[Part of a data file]
****
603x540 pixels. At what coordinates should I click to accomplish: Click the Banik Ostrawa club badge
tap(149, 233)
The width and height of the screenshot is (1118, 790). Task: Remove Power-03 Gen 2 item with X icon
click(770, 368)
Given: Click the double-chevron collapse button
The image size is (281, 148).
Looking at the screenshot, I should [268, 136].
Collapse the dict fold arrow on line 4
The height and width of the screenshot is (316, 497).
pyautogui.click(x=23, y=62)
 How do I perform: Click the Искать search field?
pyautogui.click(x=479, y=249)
****
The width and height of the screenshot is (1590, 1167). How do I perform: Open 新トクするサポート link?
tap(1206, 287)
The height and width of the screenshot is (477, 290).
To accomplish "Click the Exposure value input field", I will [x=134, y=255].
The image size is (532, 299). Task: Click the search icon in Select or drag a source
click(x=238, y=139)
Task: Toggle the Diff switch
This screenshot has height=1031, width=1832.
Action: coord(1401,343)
****
Output the listing above unchanged, covering the stretch from the line that contains "Given: Click the" through the line that contains "pyautogui.click(x=23, y=62)".

Given: Click the double-chevron collapse button
The image size is (281, 148).
Looking at the screenshot, I should [268, 136].
Collapse the dict fold arrow on line 4
The height and width of the screenshot is (316, 497).
pyautogui.click(x=23, y=62)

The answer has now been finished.